**Exercise description**
All lines with the word "link" are to be found and copied from the listing.

**Data for review**

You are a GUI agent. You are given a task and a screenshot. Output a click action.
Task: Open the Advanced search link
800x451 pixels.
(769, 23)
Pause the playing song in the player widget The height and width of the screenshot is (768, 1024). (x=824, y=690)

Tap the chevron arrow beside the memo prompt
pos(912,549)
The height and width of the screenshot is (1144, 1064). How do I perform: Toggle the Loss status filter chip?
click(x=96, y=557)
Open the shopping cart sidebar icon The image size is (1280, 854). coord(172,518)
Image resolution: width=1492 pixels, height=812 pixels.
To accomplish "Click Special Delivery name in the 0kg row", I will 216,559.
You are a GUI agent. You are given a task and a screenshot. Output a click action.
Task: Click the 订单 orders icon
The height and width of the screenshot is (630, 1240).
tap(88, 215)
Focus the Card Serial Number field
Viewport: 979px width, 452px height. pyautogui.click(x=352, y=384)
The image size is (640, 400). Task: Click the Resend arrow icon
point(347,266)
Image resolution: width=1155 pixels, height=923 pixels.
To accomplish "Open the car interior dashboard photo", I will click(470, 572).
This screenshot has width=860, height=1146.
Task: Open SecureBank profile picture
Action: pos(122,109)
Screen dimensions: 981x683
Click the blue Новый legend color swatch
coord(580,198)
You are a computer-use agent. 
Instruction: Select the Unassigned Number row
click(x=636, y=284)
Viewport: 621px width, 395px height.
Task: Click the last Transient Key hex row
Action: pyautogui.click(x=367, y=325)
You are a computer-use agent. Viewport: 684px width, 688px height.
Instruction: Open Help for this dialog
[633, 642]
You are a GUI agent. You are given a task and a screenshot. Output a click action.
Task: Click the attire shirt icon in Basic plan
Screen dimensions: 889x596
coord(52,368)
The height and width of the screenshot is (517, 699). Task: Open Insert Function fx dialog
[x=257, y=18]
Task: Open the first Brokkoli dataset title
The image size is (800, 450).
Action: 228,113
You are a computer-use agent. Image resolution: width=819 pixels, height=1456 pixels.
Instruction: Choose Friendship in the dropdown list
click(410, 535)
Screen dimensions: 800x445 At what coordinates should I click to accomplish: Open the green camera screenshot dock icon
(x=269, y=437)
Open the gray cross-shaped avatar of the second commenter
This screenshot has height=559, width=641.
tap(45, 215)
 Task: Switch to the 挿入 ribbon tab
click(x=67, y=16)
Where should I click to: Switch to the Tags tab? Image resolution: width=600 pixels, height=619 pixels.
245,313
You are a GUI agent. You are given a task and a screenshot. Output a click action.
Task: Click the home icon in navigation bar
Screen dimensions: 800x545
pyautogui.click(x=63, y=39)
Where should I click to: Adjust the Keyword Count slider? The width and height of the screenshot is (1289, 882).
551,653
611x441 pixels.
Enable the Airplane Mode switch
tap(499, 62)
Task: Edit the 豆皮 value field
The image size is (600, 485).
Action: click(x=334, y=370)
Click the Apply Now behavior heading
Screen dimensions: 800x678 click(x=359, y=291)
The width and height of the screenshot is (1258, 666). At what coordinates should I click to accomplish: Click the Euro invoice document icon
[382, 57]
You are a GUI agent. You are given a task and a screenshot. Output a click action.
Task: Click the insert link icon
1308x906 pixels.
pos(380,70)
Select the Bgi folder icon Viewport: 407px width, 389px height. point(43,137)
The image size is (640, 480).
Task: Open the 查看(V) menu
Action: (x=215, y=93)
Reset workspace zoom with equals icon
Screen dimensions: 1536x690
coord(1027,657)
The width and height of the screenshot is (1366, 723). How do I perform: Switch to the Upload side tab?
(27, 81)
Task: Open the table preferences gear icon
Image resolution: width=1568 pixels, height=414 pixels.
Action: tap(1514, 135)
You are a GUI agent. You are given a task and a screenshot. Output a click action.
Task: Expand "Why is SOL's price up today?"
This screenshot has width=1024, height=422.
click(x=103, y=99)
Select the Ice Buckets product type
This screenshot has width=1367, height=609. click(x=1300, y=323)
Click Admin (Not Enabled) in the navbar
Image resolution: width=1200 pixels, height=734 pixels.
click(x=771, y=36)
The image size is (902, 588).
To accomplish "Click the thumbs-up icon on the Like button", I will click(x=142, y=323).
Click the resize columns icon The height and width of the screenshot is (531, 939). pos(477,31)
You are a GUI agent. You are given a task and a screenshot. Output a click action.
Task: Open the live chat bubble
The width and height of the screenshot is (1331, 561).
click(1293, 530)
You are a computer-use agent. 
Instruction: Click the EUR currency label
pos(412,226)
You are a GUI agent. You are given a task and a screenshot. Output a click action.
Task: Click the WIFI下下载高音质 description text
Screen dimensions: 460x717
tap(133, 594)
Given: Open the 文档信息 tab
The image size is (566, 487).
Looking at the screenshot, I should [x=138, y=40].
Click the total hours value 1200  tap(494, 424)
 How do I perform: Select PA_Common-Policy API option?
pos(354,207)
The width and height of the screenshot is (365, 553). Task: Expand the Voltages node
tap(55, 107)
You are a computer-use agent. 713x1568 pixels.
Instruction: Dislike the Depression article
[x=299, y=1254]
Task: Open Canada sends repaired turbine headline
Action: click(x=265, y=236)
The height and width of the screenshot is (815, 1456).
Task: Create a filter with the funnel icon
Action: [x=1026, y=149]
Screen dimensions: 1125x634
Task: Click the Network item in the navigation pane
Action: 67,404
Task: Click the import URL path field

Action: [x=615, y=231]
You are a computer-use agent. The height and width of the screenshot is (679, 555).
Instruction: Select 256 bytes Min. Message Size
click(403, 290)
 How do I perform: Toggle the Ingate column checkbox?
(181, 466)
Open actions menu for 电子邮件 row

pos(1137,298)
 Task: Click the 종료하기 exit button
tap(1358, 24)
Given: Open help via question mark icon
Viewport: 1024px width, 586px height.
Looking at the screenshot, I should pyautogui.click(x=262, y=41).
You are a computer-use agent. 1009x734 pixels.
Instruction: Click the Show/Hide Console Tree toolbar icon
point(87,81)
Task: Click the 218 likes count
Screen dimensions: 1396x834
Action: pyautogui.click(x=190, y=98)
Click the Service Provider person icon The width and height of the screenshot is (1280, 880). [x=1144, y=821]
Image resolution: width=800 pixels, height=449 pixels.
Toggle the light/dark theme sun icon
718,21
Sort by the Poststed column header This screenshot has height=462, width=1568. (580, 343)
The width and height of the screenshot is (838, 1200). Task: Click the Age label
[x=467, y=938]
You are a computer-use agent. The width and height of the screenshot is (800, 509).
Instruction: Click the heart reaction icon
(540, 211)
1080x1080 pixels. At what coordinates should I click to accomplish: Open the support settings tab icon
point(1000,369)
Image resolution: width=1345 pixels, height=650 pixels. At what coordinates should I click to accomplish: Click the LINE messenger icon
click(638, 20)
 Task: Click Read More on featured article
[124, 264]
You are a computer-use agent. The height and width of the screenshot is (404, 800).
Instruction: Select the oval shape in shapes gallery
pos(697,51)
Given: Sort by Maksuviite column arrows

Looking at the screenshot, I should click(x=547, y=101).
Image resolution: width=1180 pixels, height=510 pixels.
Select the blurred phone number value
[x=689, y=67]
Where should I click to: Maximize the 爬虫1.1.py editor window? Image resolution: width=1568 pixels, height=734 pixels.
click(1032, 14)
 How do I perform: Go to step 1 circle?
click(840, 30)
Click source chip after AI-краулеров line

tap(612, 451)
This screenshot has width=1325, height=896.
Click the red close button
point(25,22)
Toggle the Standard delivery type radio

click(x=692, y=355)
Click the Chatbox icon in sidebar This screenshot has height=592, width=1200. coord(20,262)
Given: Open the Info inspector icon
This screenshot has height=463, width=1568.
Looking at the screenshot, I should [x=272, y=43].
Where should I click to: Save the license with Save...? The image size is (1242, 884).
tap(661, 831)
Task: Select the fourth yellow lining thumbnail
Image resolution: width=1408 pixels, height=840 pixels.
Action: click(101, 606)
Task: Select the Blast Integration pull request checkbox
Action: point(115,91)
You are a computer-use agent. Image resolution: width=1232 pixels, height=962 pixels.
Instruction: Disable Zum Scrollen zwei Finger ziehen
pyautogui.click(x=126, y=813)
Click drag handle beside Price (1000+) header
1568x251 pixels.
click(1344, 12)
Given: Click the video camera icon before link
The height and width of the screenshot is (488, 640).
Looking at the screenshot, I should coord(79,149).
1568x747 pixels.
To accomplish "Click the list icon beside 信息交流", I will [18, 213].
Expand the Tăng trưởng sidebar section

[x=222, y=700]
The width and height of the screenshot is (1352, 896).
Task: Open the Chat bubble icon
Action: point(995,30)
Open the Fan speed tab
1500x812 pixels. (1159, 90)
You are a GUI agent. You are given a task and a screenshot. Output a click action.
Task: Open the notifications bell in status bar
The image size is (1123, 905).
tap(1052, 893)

**Task output**
Task: Open the Advanced search link
Task: Click the insert link icon
Given: Click the video camera icon before link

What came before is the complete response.